> **EXERCISE PROMPT**
Please copy the entries below word for word.

> **PROVIDED MATERIAL**
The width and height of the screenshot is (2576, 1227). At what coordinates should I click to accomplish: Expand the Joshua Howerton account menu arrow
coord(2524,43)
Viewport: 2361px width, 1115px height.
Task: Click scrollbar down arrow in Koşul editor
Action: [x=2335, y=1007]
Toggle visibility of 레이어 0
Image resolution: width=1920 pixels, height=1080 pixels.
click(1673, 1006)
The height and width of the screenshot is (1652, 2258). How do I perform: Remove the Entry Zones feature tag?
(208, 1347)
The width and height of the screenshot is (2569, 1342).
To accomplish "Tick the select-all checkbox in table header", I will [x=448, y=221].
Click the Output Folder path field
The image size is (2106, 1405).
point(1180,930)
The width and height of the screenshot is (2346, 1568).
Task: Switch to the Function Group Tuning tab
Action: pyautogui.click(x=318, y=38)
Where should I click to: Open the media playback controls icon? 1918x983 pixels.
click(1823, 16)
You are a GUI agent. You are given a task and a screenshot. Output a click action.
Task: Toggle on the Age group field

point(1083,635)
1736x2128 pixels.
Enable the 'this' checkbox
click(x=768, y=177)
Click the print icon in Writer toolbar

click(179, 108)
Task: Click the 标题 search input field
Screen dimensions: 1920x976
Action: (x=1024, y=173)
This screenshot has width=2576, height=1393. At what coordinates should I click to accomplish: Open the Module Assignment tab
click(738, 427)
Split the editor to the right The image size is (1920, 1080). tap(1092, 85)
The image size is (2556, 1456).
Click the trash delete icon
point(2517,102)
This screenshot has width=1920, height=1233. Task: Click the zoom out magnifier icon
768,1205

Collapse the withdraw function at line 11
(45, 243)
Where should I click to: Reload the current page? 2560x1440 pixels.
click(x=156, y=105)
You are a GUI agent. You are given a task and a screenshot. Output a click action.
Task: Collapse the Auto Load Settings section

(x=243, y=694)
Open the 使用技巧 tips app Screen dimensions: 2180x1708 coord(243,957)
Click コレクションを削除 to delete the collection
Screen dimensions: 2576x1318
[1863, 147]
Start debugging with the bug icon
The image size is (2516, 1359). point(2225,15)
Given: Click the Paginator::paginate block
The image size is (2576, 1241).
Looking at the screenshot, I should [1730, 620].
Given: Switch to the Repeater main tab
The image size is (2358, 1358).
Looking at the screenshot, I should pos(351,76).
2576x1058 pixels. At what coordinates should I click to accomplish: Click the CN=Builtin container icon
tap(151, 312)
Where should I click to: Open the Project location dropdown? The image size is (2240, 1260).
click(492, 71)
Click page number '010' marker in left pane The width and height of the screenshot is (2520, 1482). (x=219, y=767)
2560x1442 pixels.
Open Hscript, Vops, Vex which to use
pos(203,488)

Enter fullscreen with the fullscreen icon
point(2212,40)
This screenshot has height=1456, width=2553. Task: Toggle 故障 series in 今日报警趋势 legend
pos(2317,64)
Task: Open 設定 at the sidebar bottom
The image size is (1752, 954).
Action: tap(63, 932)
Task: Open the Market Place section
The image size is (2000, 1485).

> **SOLUTION TO THIS EXERCISE**
The width and height of the screenshot is (2576, 1227). At what coordinates should I click to accomplish: Expand the Joshua Howerton account menu arrow
coord(2524,43)
Viewport: 2361px width, 1115px height.
Task: Click scrollbar down arrow in Koşul editor
Action: [x=2335, y=1007]
Toggle visibility of 레이어 0
Image resolution: width=1920 pixels, height=1080 pixels.
click(1673, 1006)
The height and width of the screenshot is (1652, 2258). How do I perform: Remove the Entry Zones feature tag?
(208, 1347)
The width and height of the screenshot is (2569, 1342).
To accomplish "Tick the select-all checkbox in table header", I will [x=448, y=221].
Click the Output Folder path field
The image size is (2106, 1405).
point(1180,930)
The width and height of the screenshot is (2346, 1568).
Task: Switch to the Function Group Tuning tab
Action: pyautogui.click(x=318, y=38)
Where should I click to: Open the media playback controls icon? 1918x983 pixels.
click(1823, 16)
You are a GUI agent. You are given a task and a screenshot. Output a click action.
Task: Toggle on the Age group field

point(1083,635)
1736x2128 pixels.
Enable the 'this' checkbox
click(x=768, y=177)
Click the print icon in Writer toolbar

click(179, 108)
Task: Click the 标题 search input field
Screen dimensions: 1920x976
Action: (x=1024, y=173)
This screenshot has width=2576, height=1393. At what coordinates should I click to accomplish: Open the Module Assignment tab
click(738, 427)
Split the editor to the right The image size is (1920, 1080). tap(1092, 85)
The image size is (2556, 1456).
Click the trash delete icon
point(2517,102)
This screenshot has width=1920, height=1233. Task: Click the zoom out magnifier icon
768,1205

Collapse the withdraw function at line 11
(45, 243)
Where should I click to: Reload the current page? 2560x1440 pixels.
click(x=156, y=105)
You are a GUI agent. You are given a task and a screenshot. Output a click action.
Task: Collapse the Auto Load Settings section

(x=243, y=694)
Open the 使用技巧 tips app Screen dimensions: 2180x1708 coord(243,957)
Click コレクションを削除 to delete the collection
Screen dimensions: 2576x1318
[1863, 147]
Start debugging with the bug icon
The image size is (2516, 1359). point(2225,15)
Given: Click the Paginator::paginate block
The image size is (2576, 1241).
Looking at the screenshot, I should [1730, 620].
Given: Switch to the Repeater main tab
The image size is (2358, 1358).
Looking at the screenshot, I should pos(351,76).
2576x1058 pixels. At what coordinates should I click to accomplish: Click the CN=Builtin container icon
tap(151, 312)
Where should I click to: Open the Project location dropdown? The image size is (2240, 1260).
click(492, 71)
Click page number '010' marker in left pane The width and height of the screenshot is (2520, 1482). (x=219, y=767)
2560x1442 pixels.
Open Hscript, Vops, Vex which to use
pos(203,488)

Enter fullscreen with the fullscreen icon
point(2212,40)
This screenshot has height=1456, width=2553. Task: Toggle 故障 series in 今日报警趋势 legend
pos(2317,64)
Task: Open 設定 at the sidebar bottom
The image size is (1752, 954).
Action: tap(63, 932)
Task: Open the Market Place section
The image size is (2000, 1485).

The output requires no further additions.